▶ _DATA_
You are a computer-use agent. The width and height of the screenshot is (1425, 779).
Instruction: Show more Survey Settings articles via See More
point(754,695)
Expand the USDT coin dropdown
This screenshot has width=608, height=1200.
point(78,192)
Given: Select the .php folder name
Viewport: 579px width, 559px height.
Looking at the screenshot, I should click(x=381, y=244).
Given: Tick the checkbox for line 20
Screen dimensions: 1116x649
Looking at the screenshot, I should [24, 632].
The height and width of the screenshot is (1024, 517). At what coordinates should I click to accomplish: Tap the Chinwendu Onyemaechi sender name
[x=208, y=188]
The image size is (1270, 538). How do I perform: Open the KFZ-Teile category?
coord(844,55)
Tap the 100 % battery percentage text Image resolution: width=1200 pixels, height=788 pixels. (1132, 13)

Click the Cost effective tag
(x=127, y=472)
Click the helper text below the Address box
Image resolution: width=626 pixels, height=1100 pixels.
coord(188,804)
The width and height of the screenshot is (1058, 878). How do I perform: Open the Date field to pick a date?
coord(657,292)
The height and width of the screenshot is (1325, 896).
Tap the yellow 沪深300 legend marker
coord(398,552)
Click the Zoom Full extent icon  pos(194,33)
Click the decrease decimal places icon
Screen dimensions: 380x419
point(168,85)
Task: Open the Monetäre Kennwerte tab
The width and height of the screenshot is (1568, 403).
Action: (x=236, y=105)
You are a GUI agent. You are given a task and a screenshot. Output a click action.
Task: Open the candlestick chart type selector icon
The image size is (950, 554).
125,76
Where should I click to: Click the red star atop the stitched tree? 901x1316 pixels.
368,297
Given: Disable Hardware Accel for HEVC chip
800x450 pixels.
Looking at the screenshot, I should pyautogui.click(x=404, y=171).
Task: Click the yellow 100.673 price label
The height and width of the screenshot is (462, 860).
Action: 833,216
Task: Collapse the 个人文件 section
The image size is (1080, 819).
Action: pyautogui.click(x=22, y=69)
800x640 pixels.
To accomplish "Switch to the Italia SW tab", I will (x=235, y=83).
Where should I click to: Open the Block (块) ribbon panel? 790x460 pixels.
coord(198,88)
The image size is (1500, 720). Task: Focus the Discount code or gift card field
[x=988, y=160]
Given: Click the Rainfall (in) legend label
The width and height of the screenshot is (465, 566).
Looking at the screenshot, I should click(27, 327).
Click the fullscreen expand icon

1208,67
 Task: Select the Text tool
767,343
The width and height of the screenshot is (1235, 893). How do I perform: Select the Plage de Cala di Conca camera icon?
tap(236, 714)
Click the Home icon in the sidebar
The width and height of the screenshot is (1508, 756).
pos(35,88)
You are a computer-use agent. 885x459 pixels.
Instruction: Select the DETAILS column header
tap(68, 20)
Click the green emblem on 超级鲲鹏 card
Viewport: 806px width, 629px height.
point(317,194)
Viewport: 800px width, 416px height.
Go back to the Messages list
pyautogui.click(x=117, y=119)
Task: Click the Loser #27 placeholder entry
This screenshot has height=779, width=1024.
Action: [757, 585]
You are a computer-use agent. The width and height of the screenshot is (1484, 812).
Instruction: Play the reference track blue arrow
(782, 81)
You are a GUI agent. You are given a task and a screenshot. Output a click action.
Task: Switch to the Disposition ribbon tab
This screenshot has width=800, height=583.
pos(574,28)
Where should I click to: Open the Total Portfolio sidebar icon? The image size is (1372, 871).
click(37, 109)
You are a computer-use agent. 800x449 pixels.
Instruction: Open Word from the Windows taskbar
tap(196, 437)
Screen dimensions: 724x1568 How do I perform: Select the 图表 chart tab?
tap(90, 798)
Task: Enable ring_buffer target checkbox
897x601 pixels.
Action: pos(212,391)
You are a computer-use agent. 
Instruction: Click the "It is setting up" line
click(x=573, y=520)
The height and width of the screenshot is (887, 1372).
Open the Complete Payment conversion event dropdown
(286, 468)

▶ _PROBLEM TO SOLVE_
Please print the lines from the start of the records up to and including the line with "Given: Tick the checkbox for line 20", copying each one exactly and leaving out the rest.

▶ _REPLY_
You are a computer-use agent. The width and height of the screenshot is (1425, 779).
Instruction: Show more Survey Settings articles via See More
point(754,695)
Expand the USDT coin dropdown
This screenshot has width=608, height=1200.
point(78,192)
Given: Select the .php folder name
Viewport: 579px width, 559px height.
Looking at the screenshot, I should click(x=381, y=244).
Given: Tick the checkbox for line 20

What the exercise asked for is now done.